Lorrie, Ronnie and their older brother, Greg all got their start and played for many years in AYSO Region 43.

She most recently played for Chelsea in the FA Women's Premier League. On February 1, 2008, it was announced that Fair had signed for Chelsea Ladies as a player, for whom she had been working solely as an ambassador up to that point. Fair vowed to continue her work with the club at grass roots level. The move was significant as she became the first American international to sign for a club in the Women's Premier League.

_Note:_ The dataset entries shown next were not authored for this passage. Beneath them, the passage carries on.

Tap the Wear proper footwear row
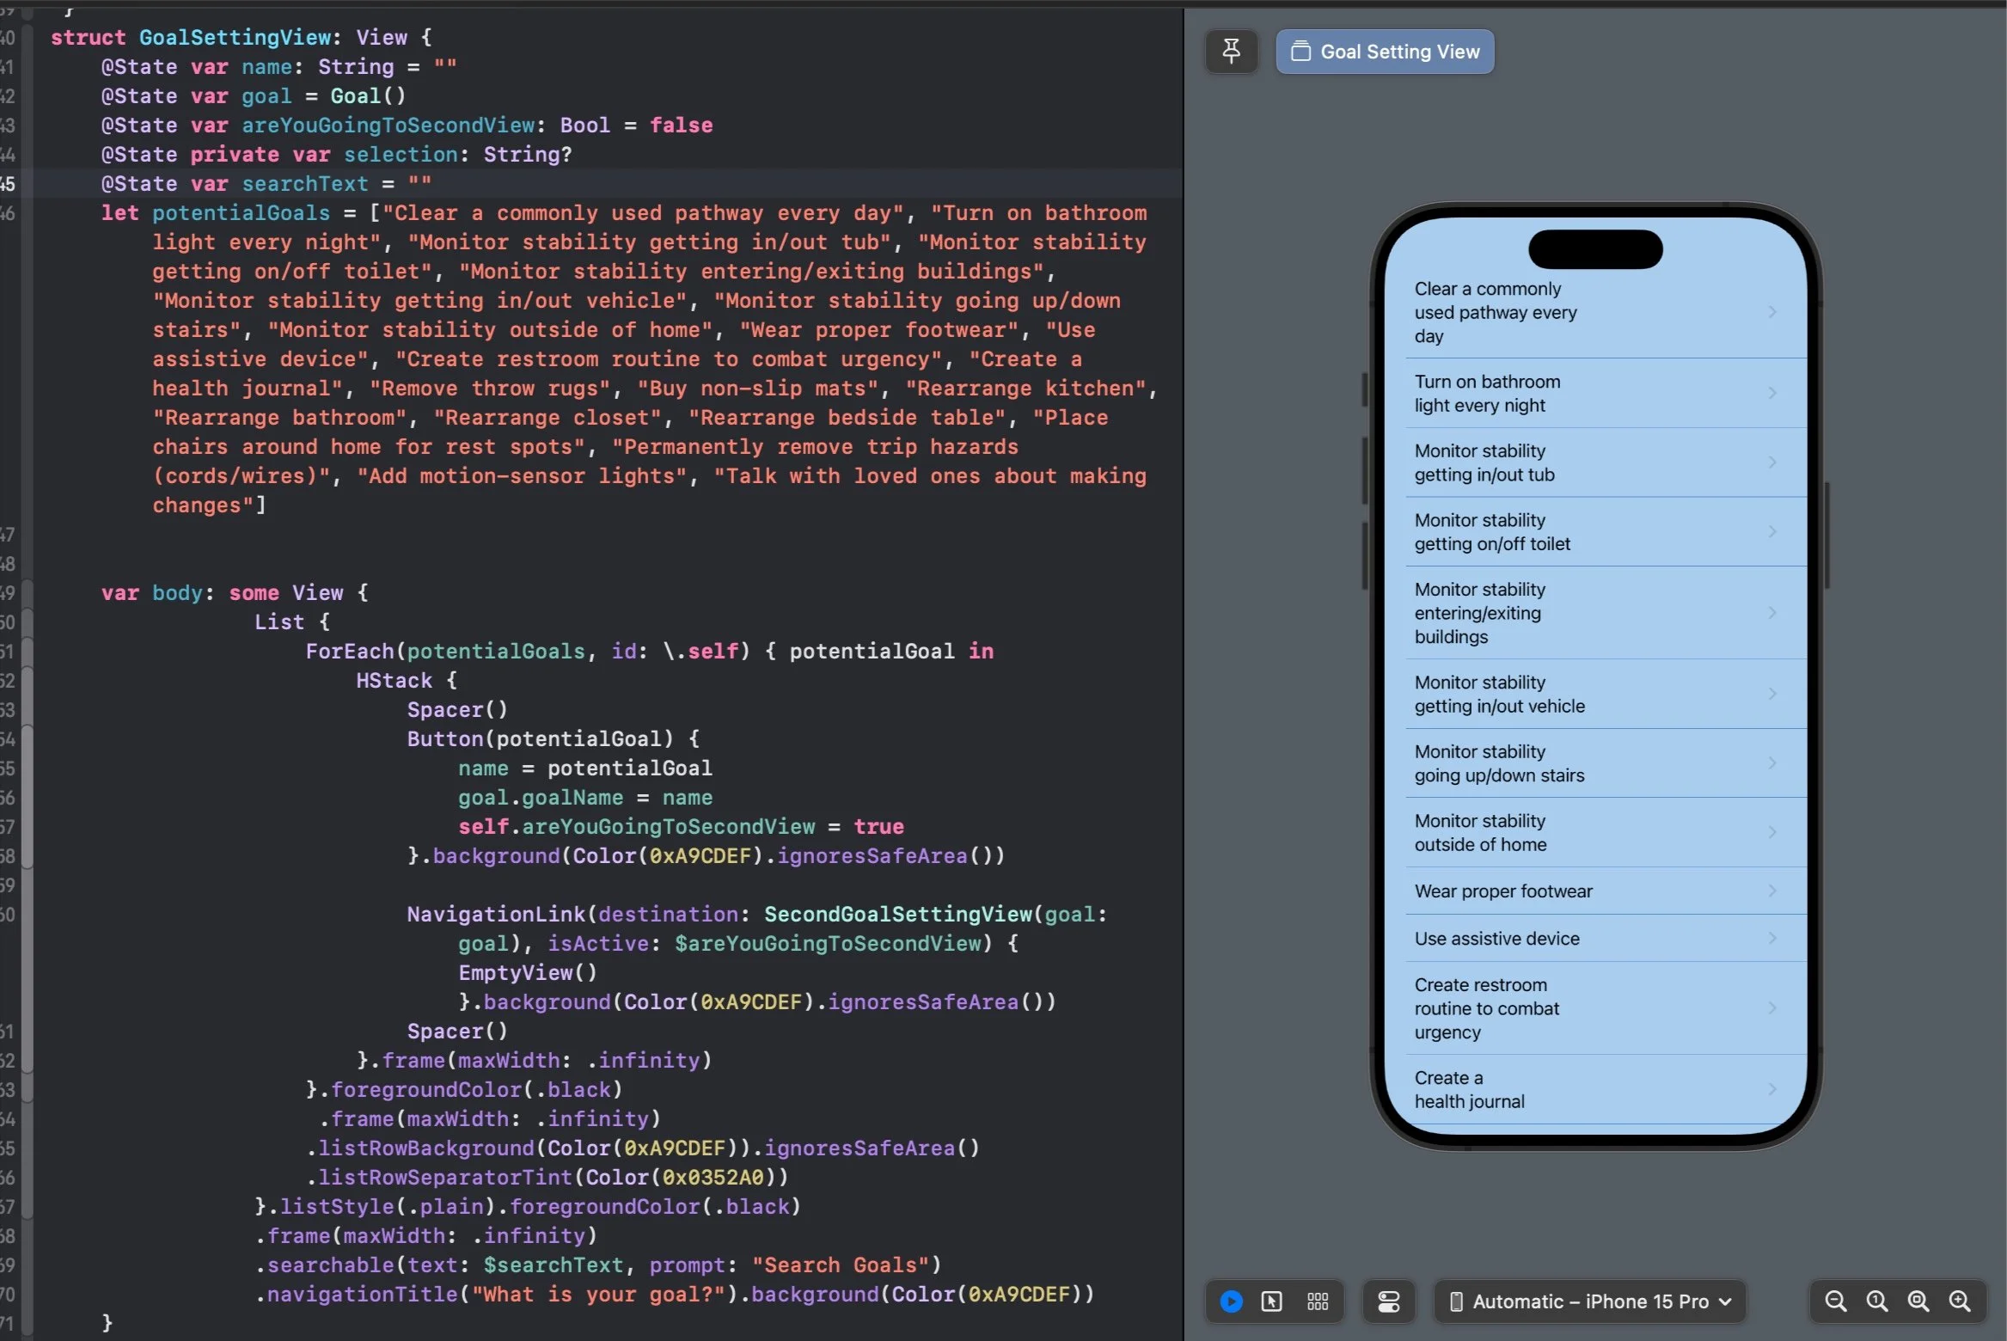This screenshot has height=1341, width=2007. [x=1503, y=891]
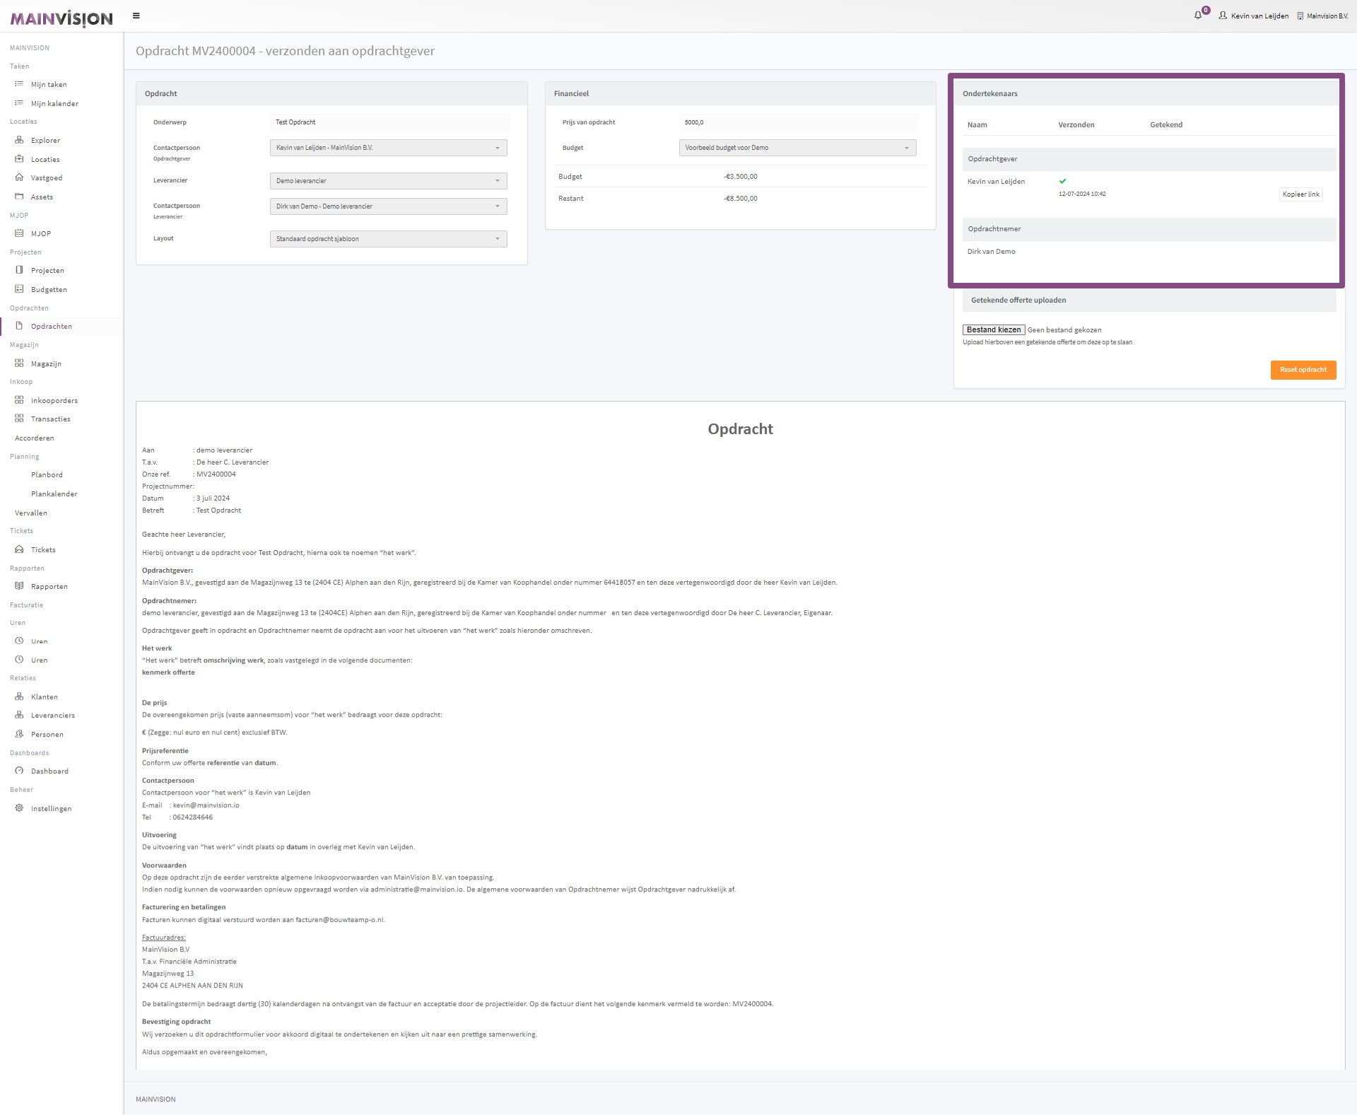Click the Rapporten book icon
This screenshot has height=1115, width=1357.
pos(19,586)

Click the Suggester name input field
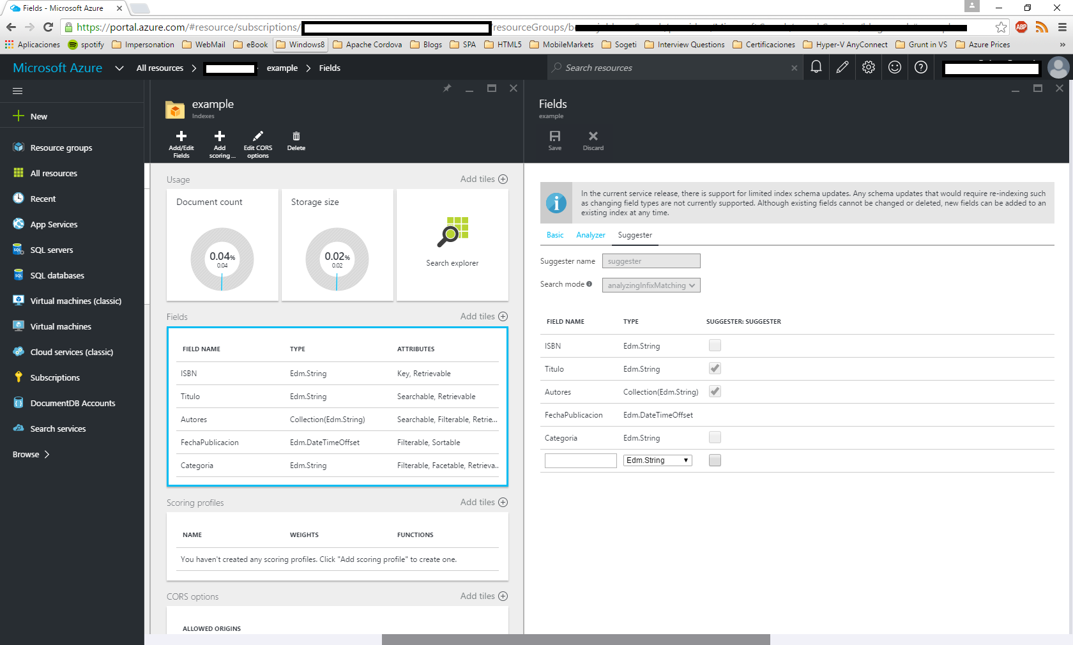651,261
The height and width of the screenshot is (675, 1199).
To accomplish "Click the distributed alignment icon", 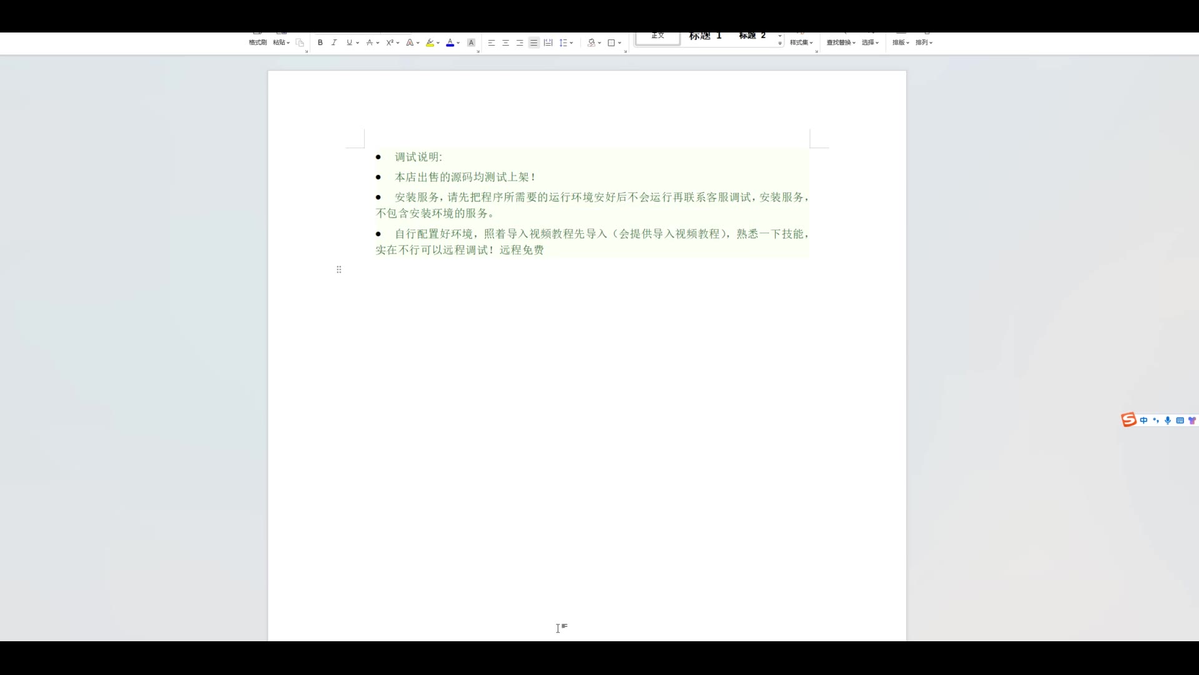I will [548, 43].
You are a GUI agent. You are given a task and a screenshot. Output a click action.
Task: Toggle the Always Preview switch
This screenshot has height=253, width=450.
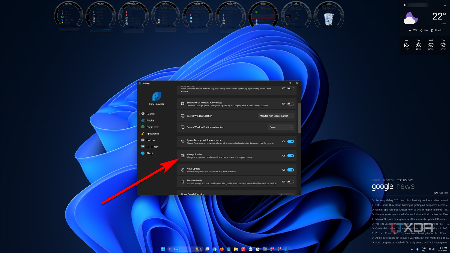pyautogui.click(x=290, y=155)
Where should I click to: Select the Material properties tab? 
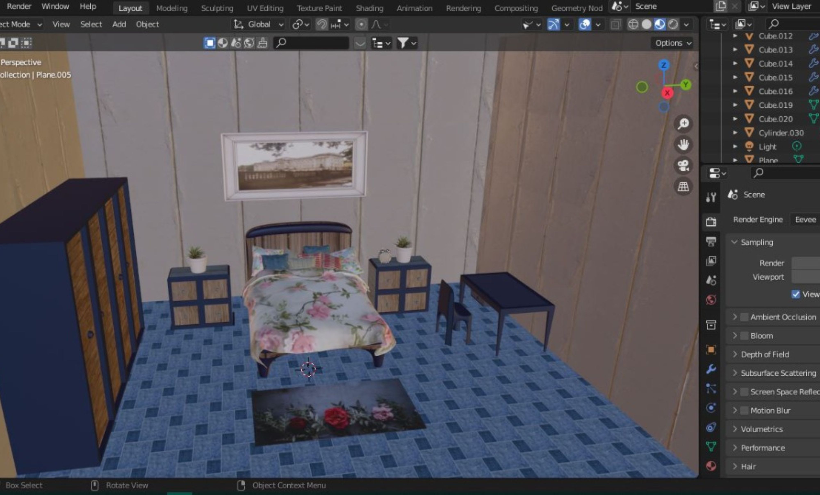711,466
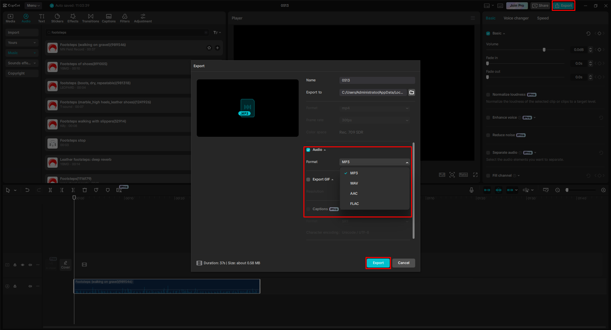Switch to the Speed tab

(543, 18)
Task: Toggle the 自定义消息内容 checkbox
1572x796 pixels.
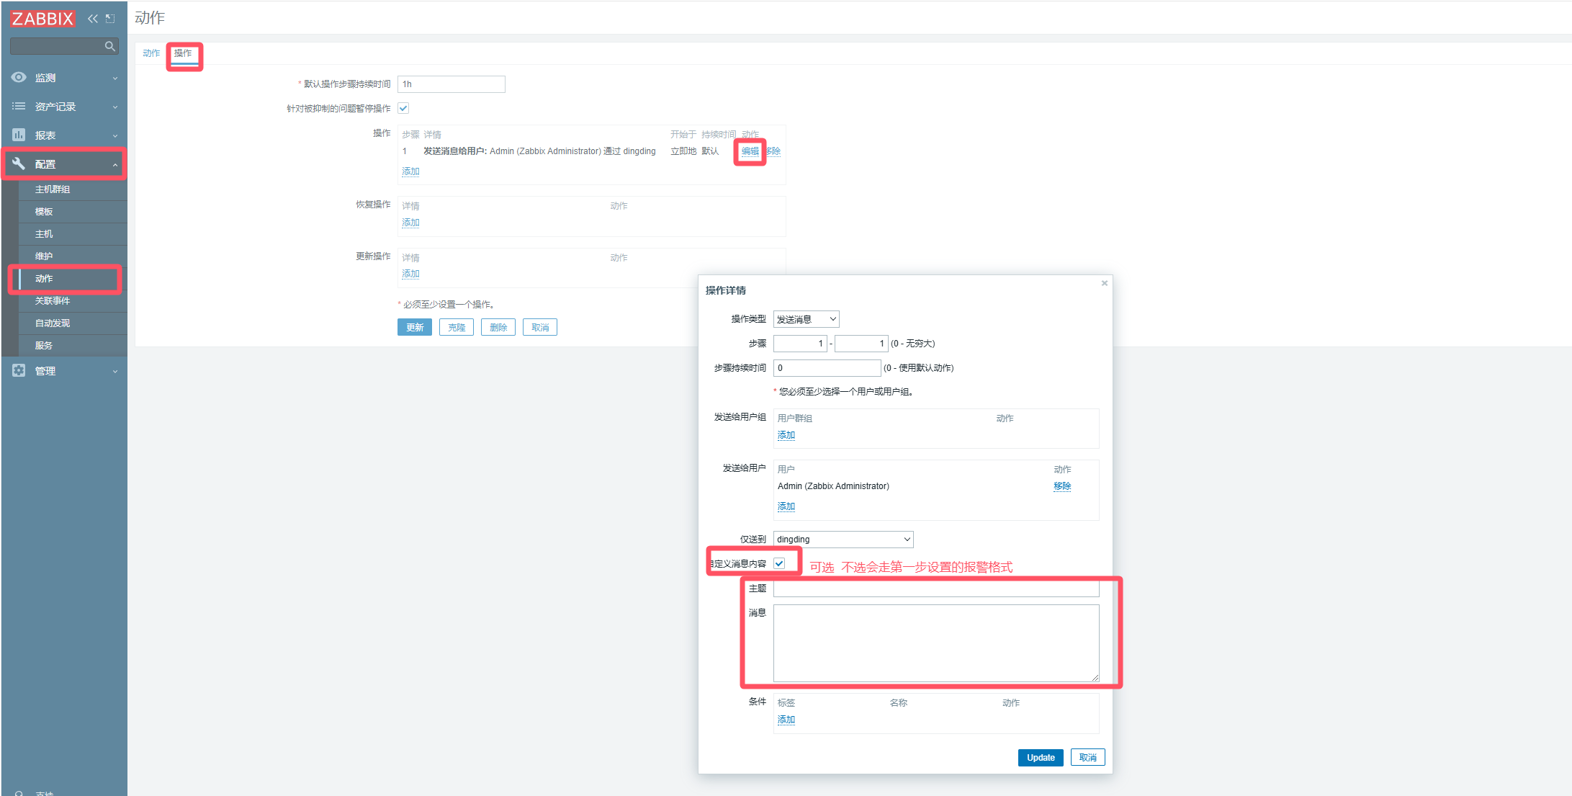Action: (779, 563)
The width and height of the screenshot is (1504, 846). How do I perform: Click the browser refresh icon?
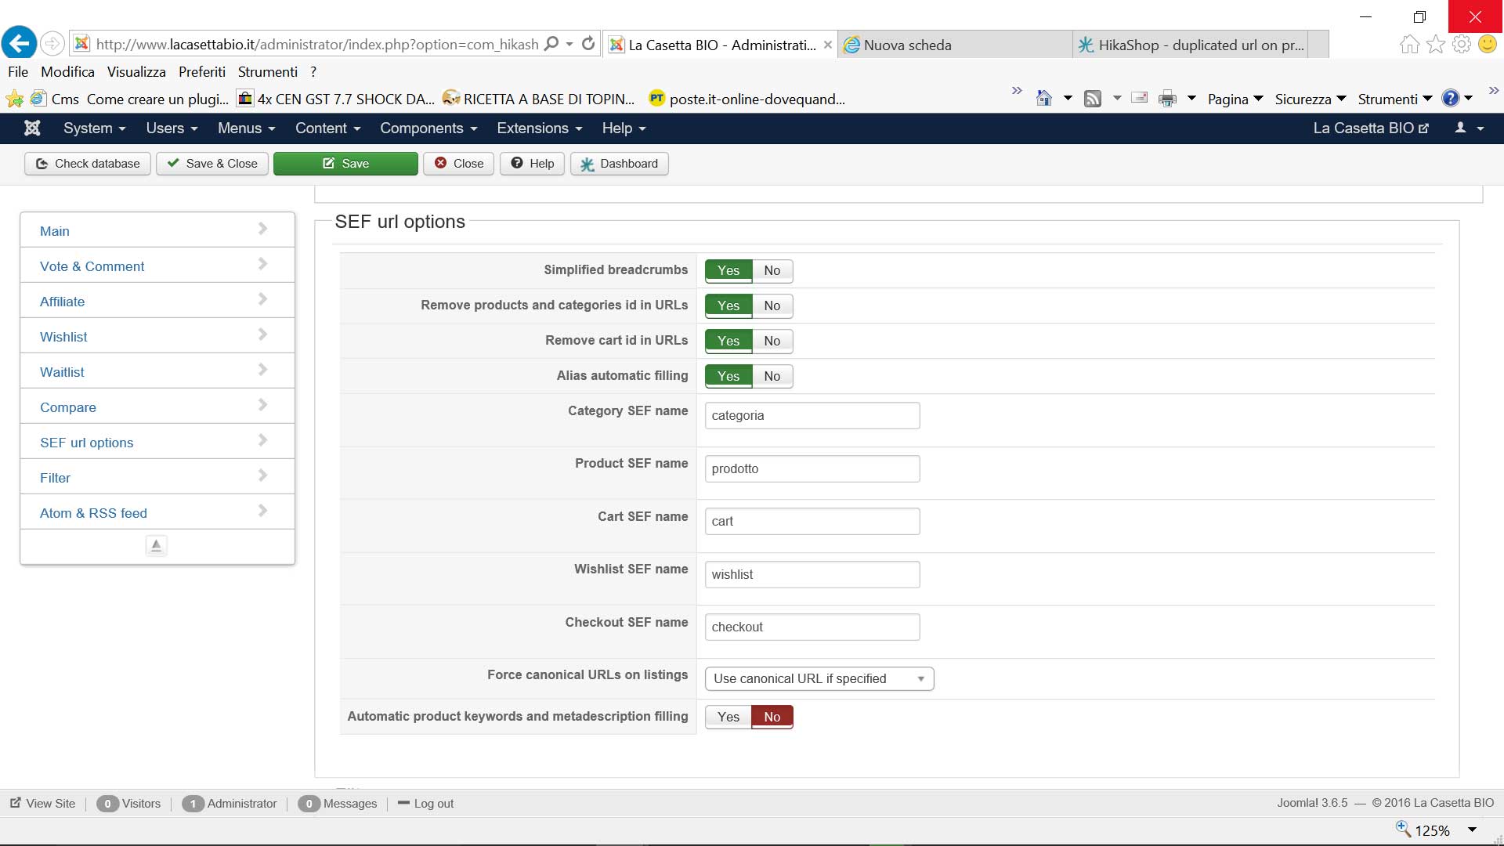(x=588, y=44)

Fair suffered a serious cruciate ligament injury in May 2008, which ruled her out of the following season.

== Personal life ==

Her work in the sport for development field has been ongoing since the age of 16. She is an athlete ambassador for Right To Play and Show Racism the Red Card. She also serves in the Sport Envoy Program run by the US State Department in conjunction with the US Soccer Federation, going on envoys abroad to promote healthy lifestyles, and sport for diplomacy.

Since 2015, Fair has been married to Jason Allen.

Since 2008, Fair has worked with several projects, such as Charlize Theron's Africa Outreach Project and her own Kickabout Africa 2010 project, to promote development efforts in Africa.

Fair, along with her twin sister Ronnie, is part of the ownership group of Angel City FC of the National Women's Soccer League.